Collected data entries
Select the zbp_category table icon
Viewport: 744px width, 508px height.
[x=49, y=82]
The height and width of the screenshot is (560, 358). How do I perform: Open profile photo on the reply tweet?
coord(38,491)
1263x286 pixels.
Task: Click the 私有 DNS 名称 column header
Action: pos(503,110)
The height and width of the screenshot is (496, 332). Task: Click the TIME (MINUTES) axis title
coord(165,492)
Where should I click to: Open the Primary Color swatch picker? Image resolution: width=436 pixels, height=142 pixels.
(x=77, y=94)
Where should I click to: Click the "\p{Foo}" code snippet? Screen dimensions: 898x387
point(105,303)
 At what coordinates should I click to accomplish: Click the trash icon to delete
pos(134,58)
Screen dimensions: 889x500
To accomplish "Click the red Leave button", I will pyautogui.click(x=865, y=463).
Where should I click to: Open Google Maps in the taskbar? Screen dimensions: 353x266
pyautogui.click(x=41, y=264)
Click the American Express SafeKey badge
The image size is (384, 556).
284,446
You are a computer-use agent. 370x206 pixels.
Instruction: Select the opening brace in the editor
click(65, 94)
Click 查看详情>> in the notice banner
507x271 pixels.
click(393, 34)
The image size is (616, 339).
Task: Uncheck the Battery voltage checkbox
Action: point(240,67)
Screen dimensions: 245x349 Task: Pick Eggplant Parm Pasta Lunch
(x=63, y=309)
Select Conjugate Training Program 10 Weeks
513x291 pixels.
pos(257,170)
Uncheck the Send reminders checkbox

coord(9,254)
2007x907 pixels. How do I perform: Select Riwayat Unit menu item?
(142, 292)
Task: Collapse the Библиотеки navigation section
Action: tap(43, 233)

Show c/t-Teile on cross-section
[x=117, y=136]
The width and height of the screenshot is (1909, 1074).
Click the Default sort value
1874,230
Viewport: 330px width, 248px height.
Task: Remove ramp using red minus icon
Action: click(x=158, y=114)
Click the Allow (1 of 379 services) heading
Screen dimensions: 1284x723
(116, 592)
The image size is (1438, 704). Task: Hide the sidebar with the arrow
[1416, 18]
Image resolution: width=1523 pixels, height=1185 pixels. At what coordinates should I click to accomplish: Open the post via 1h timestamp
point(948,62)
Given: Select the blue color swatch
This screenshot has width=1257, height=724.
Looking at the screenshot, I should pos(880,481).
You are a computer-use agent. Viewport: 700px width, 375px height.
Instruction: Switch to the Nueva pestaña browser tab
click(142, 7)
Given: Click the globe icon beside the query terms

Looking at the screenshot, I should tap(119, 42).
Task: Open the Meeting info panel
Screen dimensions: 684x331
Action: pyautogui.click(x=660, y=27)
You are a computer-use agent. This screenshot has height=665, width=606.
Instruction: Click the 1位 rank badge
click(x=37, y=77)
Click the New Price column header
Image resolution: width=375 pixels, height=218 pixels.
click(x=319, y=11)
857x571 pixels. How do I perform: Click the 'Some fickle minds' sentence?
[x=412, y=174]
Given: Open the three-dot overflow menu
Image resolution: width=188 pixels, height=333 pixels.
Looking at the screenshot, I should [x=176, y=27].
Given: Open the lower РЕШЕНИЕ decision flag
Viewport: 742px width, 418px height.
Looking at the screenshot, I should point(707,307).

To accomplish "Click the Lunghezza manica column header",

(What you should do): Where the line containing "Given: Click the" appears in the records above, begin copying and continue through the last line; copy each line exactly and include no others.

(Exercise result):
Given: Click the globe icon beside the query terms

Looking at the screenshot, I should tap(119, 42).
Task: Open the Meeting info panel
Screen dimensions: 684x331
Action: pyautogui.click(x=660, y=27)
You are a computer-use agent. This screenshot has height=665, width=606.
Instruction: Click the 1位 rank badge
click(x=37, y=77)
Click the New Price column header
Image resolution: width=375 pixels, height=218 pixels.
click(x=319, y=11)
857x571 pixels. How do I perform: Click the 'Some fickle minds' sentence?
[x=412, y=174]
Given: Open the three-dot overflow menu
Image resolution: width=188 pixels, height=333 pixels.
Looking at the screenshot, I should [x=176, y=27].
Given: Open the lower РЕШЕНИЕ decision flag
Viewport: 742px width, 418px height.
Looking at the screenshot, I should point(707,307).

To accomplish "Click the Lunghezza manica column header",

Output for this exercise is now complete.